__Required task__. Reproduce without any change the part of the items that opens with the line containing "The image size is (851, 567)." and closes with the line containing "Click the 'Notify", including both of those lines.

Records for locating words and elements
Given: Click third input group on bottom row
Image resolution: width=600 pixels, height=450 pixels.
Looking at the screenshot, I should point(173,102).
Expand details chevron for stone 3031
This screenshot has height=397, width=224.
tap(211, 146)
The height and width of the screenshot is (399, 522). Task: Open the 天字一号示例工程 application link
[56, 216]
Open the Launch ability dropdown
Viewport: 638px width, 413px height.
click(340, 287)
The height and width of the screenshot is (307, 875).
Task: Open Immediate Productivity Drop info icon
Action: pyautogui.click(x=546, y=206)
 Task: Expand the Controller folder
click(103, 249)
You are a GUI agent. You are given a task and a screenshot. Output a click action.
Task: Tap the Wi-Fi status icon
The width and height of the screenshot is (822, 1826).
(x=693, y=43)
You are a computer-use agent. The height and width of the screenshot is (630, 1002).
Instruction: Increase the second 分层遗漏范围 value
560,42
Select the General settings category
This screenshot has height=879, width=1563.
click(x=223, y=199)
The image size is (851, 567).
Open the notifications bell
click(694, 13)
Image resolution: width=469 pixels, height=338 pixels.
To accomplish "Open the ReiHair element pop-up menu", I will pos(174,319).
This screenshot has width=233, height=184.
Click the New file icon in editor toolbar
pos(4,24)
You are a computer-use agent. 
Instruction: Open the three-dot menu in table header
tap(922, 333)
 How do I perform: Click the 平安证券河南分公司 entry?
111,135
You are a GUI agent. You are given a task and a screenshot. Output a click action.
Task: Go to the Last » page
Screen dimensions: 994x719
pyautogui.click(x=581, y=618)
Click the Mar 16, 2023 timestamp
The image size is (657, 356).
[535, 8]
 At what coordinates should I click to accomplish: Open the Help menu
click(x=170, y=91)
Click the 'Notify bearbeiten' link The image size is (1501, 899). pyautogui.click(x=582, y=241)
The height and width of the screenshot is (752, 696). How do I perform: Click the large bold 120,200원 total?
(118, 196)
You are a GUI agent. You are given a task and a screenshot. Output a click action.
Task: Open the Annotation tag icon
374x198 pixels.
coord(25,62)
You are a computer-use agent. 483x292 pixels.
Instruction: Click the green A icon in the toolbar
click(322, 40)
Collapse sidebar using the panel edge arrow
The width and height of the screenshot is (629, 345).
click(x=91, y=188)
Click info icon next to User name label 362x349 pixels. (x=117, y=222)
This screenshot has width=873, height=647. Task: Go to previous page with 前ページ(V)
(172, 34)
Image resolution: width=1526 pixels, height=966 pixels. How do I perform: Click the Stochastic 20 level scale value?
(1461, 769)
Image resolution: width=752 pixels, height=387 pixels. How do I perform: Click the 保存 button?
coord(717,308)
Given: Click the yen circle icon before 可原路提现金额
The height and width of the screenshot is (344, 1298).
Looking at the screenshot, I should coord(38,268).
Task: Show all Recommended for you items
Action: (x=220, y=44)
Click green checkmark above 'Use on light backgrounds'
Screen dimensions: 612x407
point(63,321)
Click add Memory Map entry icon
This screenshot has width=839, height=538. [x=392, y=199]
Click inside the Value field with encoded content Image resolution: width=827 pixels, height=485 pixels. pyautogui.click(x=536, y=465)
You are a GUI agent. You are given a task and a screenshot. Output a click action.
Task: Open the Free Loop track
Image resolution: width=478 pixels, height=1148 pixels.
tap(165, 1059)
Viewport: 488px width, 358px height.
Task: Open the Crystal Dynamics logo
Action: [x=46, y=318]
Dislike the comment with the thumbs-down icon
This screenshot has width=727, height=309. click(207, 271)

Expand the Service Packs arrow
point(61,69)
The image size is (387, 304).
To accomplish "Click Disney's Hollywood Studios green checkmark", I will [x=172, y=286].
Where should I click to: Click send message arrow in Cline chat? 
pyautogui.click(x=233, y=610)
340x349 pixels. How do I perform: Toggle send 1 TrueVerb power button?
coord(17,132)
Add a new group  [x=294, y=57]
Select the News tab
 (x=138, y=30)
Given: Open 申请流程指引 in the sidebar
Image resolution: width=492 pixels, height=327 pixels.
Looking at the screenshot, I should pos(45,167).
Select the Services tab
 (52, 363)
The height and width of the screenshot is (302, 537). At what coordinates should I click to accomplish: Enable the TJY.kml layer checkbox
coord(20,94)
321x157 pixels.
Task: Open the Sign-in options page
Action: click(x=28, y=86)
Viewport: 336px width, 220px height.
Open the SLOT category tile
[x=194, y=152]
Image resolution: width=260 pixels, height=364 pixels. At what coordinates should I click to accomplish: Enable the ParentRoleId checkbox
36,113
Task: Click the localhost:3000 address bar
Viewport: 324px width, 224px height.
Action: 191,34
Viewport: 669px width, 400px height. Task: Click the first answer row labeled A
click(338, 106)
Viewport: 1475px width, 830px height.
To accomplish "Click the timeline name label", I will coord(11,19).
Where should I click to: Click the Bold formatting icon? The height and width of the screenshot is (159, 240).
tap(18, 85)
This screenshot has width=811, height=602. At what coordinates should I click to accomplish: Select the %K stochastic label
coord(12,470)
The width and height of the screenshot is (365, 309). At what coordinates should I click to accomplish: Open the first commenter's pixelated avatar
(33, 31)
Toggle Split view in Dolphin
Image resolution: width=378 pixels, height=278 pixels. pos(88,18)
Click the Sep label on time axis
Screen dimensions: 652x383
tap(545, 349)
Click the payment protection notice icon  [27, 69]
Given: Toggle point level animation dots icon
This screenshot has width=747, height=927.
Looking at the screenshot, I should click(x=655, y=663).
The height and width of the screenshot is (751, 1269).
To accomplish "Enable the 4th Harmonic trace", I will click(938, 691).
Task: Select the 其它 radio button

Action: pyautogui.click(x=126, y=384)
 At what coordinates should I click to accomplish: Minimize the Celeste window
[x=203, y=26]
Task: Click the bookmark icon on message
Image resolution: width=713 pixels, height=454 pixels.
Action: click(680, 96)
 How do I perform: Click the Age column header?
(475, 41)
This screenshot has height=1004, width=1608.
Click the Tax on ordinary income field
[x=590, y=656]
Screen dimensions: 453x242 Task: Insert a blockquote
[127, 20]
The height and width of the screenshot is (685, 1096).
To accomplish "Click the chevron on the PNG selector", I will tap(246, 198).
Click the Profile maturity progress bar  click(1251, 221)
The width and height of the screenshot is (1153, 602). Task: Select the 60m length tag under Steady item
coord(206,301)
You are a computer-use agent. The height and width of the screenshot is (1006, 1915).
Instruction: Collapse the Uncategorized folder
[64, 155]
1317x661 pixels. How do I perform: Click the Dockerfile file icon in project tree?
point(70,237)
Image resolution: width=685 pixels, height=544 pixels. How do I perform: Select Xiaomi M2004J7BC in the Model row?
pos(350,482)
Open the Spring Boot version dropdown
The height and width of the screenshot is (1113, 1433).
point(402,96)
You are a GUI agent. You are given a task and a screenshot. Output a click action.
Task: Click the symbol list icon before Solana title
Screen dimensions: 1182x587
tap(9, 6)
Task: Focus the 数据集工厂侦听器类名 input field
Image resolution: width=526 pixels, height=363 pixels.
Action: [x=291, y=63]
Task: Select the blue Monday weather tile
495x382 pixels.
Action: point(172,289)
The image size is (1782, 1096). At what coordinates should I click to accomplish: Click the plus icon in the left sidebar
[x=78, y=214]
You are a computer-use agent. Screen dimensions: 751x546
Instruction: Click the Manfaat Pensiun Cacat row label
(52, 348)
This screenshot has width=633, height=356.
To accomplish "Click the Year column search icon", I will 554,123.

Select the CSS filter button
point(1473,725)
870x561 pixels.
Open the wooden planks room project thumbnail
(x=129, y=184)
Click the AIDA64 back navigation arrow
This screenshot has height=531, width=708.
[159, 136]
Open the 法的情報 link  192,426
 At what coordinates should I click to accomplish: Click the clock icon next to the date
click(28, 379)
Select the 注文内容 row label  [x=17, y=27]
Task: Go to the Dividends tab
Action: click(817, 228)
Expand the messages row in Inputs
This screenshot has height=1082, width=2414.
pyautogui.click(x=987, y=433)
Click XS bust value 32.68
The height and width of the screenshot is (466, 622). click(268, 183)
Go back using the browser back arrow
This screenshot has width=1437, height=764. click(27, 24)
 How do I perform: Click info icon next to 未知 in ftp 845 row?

__Full response__.
The image size is (851, 567).
Open the notifications bell
click(694, 13)
Image resolution: width=469 pixels, height=338 pixels.
To accomplish "Open the ReiHair element pop-up menu", I will pos(174,319).
This screenshot has width=233, height=184.
Click the New file icon in editor toolbar
pos(4,24)
You are a computer-use agent. 
Instruction: Open the three-dot menu in table header
tap(922, 333)
 How do I perform: Click the 平安证券河南分公司 entry?
111,135
You are a GUI agent. You are given a task and a screenshot. Output a click action.
Task: Go to the Last » page
Screen dimensions: 994x719
pyautogui.click(x=581, y=618)
Click the Mar 16, 2023 timestamp
The image size is (657, 356).
[535, 8]
 At what coordinates should I click to accomplish: Open the Help menu
click(x=170, y=91)
Click the 'Notify bearbeiten' link The image size is (1501, 899). pyautogui.click(x=582, y=241)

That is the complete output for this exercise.